What do you call yourself? It’s how one might ask your name back home. It is a means of better understanding your identity, a test to see if you belong there. Will your name roll off their tongue with ease? Will it be sweet to taste? Or will it be riddled with trills that are foreign to the lilt of this region and bitter to the taste?
Me llamo Ora.
A conjugation of the Spanish word ‘orar’—my name translates directly to “she prays.” Borrowed by my father from a woman who joined the ancestors decades before he was even a twinkle in his mother’s eye, this name always felt foreign to me. Never quite mine and, as much as I wanted it to, never quite resonating with me. I never felt strong enough to carry this name. Prayer was never a strength of mine.

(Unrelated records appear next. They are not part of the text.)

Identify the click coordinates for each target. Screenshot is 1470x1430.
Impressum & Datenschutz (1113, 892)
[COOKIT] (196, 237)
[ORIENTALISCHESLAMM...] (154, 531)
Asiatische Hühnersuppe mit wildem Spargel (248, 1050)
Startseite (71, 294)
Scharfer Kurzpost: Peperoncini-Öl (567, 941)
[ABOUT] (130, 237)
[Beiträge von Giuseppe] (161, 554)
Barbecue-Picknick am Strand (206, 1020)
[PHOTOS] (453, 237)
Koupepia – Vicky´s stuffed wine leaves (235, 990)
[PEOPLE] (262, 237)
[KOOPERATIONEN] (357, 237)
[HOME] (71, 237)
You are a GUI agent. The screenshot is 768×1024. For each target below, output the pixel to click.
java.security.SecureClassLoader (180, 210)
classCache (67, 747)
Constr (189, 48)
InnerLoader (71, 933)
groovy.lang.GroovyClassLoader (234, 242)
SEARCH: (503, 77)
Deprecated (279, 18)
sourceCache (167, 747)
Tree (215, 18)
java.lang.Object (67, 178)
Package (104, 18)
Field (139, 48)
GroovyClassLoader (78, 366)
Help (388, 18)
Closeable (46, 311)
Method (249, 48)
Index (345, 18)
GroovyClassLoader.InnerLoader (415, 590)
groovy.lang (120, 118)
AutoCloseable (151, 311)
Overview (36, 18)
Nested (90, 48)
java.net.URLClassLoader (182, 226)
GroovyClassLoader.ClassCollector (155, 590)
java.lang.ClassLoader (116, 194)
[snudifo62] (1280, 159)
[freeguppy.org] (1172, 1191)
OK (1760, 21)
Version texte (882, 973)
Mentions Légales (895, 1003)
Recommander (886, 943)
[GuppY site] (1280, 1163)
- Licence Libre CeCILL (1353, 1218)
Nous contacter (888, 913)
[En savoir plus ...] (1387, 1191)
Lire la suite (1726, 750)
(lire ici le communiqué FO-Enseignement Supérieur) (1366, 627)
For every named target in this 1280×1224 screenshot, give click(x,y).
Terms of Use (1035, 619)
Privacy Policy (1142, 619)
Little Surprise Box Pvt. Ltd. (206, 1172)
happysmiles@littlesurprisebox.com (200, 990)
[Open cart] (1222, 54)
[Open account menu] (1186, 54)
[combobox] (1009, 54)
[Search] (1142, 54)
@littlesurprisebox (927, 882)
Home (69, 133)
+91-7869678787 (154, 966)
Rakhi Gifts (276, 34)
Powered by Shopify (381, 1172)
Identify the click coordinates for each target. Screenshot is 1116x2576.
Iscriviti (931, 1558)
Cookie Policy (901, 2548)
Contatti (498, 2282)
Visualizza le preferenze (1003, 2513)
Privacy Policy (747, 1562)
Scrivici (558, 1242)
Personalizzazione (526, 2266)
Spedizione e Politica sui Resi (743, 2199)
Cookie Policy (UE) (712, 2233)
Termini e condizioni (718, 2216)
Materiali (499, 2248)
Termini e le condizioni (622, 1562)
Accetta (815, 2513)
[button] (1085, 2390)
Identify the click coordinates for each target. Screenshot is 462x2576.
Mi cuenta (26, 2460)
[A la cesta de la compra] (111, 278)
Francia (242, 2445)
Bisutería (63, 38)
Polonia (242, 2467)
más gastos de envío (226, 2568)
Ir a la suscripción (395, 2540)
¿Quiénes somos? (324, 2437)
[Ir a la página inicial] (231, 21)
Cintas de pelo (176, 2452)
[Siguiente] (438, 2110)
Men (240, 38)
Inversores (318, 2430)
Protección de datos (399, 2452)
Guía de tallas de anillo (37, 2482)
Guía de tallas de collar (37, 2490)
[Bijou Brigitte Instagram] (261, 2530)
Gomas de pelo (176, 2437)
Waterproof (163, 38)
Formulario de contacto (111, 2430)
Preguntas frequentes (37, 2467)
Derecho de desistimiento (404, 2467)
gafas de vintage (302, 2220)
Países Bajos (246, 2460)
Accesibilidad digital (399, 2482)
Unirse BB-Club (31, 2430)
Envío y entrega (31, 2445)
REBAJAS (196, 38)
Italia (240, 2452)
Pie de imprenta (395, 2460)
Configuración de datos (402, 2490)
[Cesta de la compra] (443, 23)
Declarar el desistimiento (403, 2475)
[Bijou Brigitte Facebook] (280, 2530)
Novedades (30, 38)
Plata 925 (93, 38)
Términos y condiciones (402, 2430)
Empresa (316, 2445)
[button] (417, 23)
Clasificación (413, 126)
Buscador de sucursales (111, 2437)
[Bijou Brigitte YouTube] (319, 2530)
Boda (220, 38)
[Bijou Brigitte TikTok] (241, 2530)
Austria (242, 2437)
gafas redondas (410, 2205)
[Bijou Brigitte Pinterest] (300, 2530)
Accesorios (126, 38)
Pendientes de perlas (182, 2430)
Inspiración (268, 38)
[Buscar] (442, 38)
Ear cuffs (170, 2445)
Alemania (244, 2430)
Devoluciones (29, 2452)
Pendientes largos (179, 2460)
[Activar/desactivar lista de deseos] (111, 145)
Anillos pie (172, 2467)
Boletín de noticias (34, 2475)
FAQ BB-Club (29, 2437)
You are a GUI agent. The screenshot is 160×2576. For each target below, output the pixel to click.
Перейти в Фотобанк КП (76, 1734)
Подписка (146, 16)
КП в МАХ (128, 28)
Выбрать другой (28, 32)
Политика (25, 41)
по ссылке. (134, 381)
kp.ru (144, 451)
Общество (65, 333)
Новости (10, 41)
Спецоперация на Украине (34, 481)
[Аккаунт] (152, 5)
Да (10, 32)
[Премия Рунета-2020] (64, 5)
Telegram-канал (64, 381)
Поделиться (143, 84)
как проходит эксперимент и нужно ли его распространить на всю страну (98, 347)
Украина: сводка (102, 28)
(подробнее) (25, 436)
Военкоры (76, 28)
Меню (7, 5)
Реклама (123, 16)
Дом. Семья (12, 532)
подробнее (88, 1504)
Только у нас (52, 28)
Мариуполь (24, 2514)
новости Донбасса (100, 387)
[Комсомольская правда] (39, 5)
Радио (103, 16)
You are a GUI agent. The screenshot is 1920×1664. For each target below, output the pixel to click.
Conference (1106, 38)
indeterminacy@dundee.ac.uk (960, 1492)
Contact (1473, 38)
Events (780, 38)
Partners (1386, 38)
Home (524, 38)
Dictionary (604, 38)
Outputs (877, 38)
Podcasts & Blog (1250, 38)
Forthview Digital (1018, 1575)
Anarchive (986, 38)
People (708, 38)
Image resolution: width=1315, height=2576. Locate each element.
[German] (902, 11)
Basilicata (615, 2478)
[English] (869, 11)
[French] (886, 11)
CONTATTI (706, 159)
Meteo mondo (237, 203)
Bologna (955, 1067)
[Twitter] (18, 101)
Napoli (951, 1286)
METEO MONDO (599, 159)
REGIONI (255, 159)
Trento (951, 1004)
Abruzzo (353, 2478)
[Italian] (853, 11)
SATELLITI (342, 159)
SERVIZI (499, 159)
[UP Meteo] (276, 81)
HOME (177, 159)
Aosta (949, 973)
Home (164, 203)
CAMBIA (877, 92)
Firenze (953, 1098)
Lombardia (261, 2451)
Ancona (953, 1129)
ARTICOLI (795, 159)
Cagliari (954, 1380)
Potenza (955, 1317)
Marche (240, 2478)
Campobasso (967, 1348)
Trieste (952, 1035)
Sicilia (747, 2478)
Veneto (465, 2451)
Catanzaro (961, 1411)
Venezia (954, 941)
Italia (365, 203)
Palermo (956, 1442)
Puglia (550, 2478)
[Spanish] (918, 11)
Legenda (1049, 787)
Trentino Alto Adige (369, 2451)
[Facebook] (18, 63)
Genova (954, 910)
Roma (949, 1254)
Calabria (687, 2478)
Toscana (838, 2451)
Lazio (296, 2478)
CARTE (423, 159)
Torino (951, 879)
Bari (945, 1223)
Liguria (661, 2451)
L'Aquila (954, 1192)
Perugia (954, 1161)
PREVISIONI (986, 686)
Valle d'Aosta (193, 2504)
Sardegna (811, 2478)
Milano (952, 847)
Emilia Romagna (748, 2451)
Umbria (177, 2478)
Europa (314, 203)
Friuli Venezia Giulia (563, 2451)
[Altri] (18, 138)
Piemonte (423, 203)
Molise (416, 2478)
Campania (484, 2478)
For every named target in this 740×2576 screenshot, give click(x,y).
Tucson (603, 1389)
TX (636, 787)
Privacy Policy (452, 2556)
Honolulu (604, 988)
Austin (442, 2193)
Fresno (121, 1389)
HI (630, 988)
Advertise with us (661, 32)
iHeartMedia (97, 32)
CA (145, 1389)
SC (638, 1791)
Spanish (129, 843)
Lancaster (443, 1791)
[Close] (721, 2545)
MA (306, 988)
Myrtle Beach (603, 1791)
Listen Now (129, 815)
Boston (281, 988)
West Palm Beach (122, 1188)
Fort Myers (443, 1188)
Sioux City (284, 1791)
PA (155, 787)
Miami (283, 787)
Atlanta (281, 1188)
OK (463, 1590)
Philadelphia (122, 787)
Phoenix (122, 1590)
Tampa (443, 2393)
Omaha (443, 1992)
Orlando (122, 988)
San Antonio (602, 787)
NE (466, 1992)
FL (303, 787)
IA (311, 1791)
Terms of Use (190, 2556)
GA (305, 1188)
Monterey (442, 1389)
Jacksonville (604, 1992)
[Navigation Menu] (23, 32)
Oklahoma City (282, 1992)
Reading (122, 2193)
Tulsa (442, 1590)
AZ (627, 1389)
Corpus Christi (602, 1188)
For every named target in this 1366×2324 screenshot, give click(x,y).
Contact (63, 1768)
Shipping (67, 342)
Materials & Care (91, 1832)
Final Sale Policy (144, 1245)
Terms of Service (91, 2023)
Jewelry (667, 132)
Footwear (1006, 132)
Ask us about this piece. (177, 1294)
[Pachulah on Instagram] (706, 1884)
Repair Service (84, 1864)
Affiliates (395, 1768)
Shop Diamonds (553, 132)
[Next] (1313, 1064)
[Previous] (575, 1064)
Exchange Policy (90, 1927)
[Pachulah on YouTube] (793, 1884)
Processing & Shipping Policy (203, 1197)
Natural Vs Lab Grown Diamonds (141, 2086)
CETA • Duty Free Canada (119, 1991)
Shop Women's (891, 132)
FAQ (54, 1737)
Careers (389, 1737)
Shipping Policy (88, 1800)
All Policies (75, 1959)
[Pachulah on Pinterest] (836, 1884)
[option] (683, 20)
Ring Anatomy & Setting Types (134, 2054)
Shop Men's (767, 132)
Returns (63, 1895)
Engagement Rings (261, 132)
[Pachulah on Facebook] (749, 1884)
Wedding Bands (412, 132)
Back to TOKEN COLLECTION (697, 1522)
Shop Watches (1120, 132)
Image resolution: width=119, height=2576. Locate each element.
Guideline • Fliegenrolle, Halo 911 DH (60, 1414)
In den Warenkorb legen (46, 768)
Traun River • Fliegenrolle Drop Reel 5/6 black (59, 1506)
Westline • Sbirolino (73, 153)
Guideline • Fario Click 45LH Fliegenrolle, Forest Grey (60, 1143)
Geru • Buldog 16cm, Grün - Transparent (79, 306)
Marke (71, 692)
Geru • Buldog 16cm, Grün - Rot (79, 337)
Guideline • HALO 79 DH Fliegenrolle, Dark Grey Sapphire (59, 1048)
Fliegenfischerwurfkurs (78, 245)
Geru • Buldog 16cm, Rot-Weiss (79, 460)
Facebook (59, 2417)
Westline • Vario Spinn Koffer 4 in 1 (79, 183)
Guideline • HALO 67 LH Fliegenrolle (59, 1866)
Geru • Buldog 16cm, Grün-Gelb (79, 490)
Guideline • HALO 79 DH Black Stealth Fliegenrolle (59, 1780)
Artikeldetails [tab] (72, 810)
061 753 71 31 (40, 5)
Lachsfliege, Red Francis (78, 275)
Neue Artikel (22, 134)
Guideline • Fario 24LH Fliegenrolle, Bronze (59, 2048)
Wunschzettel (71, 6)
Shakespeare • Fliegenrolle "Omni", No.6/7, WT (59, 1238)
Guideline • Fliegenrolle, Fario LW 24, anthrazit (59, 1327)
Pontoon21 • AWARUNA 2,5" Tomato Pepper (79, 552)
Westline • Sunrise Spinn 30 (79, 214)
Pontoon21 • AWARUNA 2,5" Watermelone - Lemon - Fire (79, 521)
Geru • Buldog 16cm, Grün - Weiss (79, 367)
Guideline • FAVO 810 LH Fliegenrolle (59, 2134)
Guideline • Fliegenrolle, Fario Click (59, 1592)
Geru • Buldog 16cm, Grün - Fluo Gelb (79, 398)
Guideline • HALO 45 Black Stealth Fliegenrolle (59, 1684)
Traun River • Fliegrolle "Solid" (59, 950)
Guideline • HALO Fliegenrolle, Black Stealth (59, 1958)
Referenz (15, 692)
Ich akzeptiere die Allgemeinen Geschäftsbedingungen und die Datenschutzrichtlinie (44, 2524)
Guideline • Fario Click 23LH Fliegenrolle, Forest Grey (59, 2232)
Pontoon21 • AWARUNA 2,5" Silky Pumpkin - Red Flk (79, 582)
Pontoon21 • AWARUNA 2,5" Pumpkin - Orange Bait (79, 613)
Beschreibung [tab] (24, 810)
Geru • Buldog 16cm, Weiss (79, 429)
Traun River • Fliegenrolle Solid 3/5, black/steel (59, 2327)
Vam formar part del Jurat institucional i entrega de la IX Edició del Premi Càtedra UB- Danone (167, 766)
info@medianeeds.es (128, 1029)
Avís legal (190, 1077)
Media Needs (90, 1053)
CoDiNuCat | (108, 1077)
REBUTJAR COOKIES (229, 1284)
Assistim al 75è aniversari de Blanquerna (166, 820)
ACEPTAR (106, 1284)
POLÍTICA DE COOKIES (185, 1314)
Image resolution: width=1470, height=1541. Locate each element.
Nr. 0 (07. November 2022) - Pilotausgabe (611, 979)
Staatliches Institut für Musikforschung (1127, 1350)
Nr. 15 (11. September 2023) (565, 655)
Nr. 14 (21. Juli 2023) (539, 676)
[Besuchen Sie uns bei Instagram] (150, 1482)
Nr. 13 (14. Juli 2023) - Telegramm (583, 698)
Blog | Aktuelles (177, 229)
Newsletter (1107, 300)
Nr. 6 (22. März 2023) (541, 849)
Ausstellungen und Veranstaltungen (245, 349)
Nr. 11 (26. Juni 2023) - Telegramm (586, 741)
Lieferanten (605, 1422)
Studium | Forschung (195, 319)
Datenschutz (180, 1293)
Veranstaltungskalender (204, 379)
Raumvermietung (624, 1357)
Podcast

When I went home, they were struck by my name. Instantly understanding its meaning, its depth, its weight, my self-introduction was always met with a follow-up question:
¿De quien tú eres?
Who do you belong to? It’s how one might ask you where you are from back home. It is a means of figuring out who or what connects you to this particular space and time. What brought you here? Better yet—what keeps you here?
It’s a difficult question to answer.
Who do you belong to?
I belong to myself. Crafted where the gentle waves of the Caribbean Sea meet the harsh waters of the Atlantic Ocean, I am neither here nor there. Always in between, always too much of one thing and not enough of the other. I am the cacophony of sound that is created when you play too many songs at once. I am dissonant and confusing and leave you seeking a resolute chord that you’ll never find.
I am unrecognizable. Inimitable. I transcend—a being so far removed from this world’s preconceptions one might believe me to be an illusion. A figment of the imagination. Not real, certainly not human. Bigger than, greater than and—simultaneously—smaller than, less than. Something to be ignored, pushed aside, and ultimately discarded of. For that is what this world does with things that cannot be understood: annihilate.
And yet, despite this world’s greatest efforts, I am still here. A phoenix that has risen from the ashes countless times. A witch that cannot be burnt. I have not been resurrected nor reincarnated—I simply refuse to be killed.